You want a Timer object from the threading module.

from threading import Timer
from time import sleep

def foo():
    print "timer went off!"
t = Timer(4, foo)
t.start()
for i in range(11):
    print i
    sleep(.5)

If you want to repeat, here's a simple solution: instead of using Timer, just use Thread but pass it a function that works somewhat like this:

def call_delay(delay, repetitions, func, *args, **kwargs):             
    for i in range(repetitions):    
        sleep(delay)
        func(*args, *kwargs)

This won't do infinite loops because that could result in a thread that won't die and other unpleasant behavior if not done right. A more sophisticated approach might use an Event-based approach, like this one.

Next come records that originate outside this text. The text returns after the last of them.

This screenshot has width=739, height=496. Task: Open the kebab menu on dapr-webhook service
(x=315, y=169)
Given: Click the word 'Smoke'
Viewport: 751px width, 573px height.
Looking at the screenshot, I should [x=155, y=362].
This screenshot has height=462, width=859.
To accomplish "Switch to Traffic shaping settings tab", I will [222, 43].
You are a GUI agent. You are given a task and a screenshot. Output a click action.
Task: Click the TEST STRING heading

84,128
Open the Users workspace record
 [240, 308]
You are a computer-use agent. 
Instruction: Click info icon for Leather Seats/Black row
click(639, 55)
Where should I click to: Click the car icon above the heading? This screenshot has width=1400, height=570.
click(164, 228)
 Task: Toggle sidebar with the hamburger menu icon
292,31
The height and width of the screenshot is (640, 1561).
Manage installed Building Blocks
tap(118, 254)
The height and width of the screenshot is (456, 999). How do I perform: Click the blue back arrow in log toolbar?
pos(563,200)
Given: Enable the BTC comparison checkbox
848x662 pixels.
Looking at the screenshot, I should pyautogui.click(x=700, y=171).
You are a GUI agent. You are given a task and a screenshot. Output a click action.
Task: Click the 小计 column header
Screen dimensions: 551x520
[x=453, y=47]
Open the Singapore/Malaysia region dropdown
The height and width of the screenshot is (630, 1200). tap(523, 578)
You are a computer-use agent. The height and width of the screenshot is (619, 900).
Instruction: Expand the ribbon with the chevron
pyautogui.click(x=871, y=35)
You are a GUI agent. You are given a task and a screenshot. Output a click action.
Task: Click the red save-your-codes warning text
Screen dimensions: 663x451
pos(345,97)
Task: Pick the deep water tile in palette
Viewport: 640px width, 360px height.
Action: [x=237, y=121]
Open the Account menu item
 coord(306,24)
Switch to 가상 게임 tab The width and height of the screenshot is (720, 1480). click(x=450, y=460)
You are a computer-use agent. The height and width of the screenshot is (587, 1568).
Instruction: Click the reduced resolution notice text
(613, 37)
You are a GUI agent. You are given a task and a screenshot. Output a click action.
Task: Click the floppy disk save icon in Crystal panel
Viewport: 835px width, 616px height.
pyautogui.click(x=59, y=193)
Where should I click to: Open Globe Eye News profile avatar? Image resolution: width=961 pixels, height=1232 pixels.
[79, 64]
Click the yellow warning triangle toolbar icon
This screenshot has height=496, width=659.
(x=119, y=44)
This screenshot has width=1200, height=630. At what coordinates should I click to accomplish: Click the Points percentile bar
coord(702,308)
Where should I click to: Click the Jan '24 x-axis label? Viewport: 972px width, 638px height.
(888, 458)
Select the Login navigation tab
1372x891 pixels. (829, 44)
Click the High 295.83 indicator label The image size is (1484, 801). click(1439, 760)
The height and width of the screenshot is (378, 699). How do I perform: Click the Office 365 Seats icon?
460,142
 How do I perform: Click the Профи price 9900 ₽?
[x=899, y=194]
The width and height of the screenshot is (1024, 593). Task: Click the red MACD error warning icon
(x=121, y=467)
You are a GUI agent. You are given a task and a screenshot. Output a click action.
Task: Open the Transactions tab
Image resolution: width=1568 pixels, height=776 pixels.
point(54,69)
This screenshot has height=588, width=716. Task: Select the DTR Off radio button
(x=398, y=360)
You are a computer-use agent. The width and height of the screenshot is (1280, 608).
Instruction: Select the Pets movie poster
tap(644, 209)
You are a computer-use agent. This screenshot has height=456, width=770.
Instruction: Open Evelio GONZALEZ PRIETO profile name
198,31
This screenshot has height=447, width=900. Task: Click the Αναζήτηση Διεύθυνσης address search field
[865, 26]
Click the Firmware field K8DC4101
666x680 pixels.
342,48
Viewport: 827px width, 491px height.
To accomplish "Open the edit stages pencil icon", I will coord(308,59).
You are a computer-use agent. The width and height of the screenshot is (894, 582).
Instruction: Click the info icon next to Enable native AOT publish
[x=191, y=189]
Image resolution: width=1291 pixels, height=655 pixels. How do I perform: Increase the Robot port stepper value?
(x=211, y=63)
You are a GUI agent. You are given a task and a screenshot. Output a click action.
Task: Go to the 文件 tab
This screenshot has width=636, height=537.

Asynchronous callbacks like Javascript's setTimeout require an event-driven architecture.

Asynchronous frameworks for Python like the popular twisted have CallLater which does what you want, but it means adopting the event-driven architecture in your application.

Another alternative is to use threads and to sleep in a thread. Python providers a timer to make the waiting part easy. However, when your thread awakes and your function executes, it is in a separate thread and must do whatever it does in a thread-safe manner.


Sorry, I can't post more than 2 links, so for more information please check PEP 380 and most importantly the documentation of asyncio.

asyncio is the preferred solution to this kind of question unless you insist on threading or multiprocessing. It is designed and implemented by GvR under the name "Tulip". It has been introduced by GvR on PyCon 2013 with the intention to be the one event-loop to rule (and standardize) all event-loops (like the ones in twisted, gevent, etc.) and make them compatible with each other. asyncio has been mentioned before, but the true power of asyncio is unleashed with yield from.

# asyncio is in standard lib for latest python releases (since 3.3)
import asyncio

# there's only one event loop, let's fetch that
loop = asyncio.get_event_loop()

# this is a simple reminder that we're dealing with a coro
@asyncio.coroutine
def f():
    for x in range(10):
        print(x)
        # we return with a coroutine-object from the function, 
        # saving the state of the execution to return to this point later
        # in this case it's a special sleep
        yield from asyncio.sleep(3)

# one of a few ways to insert one-off function calls into the event loop
loop.call_later(10, print, "ding!")
# we insert the above function to run until the coro-object from f is exhausted and 
# raises a StopIteration (which happens when the function would return normally)
# this also stops the loop and cleans up - keep in mind, it's not DEAD but can be restarted
loop.run_until_complete(f())
# this closes the loop - now it's DEAD
loop.close()

================

>>> 
0
1
2
3
ding!
4
5
6
7
8
9
>>>

JavaScript can do this because it runs things in an event loop. This can be done in Python through use of an event loop such as Twisted, or via a toolkit such as GLib or Qt.